Il faut ajouter un mot de l'usage des nageoires. Comme en tous les corps qui flottent dans l'eau, la partie la plus lourde tend toujours en bas, selon les loix de l'hydrostatique, ne s'ensuivrait-il pas de-là que, puisque le dos du poisson est la partie la plus pesante de son corps, il devrait être toujours dans l'eau le ventre en haut, comme il arrive communément dans le poisson mort, puisqu'alors l'air qu'il contient venant à se dilater, le poisson est obligé de surnager, et de tourner le ventre en haut, tant à cause que le dos est plus pesant que le reste, que parce que le ventre, par la dilatation de l'air de la petite vessie, se trouve alors plus leger que lorsque le poisson est vivant. Mais la sagesse du créateur y a pourvu en formant les poissons, auxquels il a donné la faculté de nager, le ventre toujours tourné en bas avec deux nageoires posées sous le ventre. Cette matière est parfaitement traitée dans Borelli, qui, ayant jeté dans l'eau un poisson auquel il avait coupé les nageoires, observa qu'il allait toujours sur un côté ou sur l'autre, sans pouvoir se soutenir dans la situation ordinaire et naturelle des autres poissons. Enfin, comme ces animaux devaient pouvoir s'arrêter commodément, se tourner à droite ou à gauche dans leur route, la nature les a pourvus de deux nageoires aux côtés, avec lesquelles ils s'arrêtent lorsqu'ils les étendent toutes les deux ; et s'ils n'en étendent qu'une, ils peuvent se tourner du même côté de la nageoire étendue.

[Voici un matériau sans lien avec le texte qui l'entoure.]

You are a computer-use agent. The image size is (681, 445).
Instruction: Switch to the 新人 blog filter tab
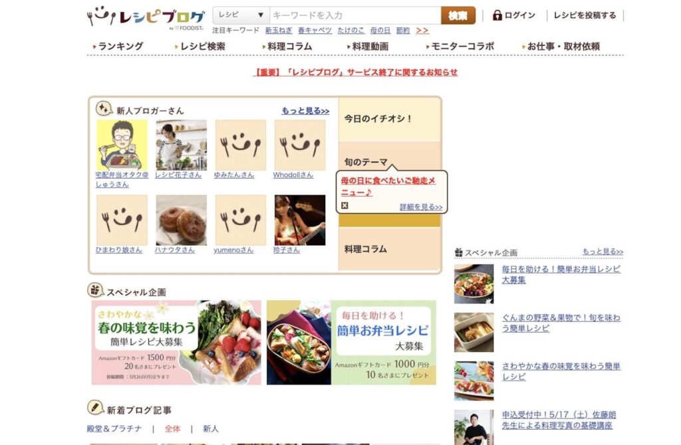[x=211, y=428]
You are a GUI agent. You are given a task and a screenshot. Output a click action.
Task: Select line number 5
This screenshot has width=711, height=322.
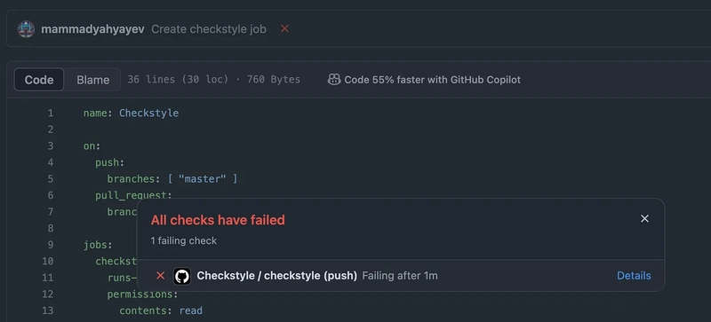click(x=51, y=179)
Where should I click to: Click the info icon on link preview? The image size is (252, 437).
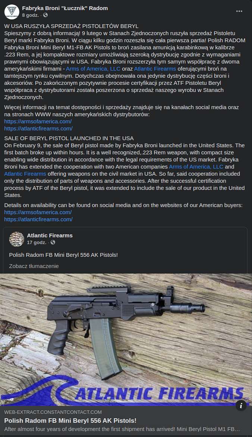click(241, 406)
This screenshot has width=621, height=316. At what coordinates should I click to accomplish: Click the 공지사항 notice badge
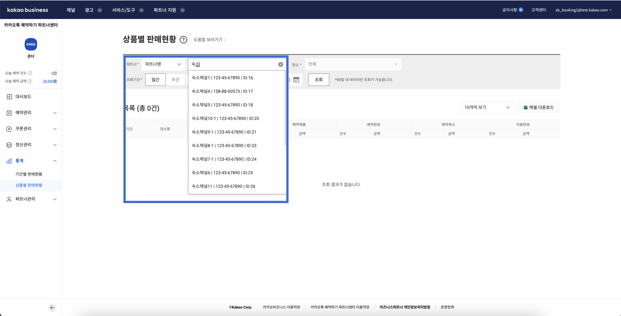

Nous voyons précisément la même chose dans un bateau, qui tourne du côté où l'on tient l'aviron dans l'eau pour l'arrêter. (D.J.)

NAGEOIRE, morceau de bois mince, rond et plat que les porteurs d'eau mettent sur leurs seaux lorsqu'ils sont pleins. Il contient l'eau, et l'empêche de se répandre facilement. On appelle aussi cet instrument tailloir.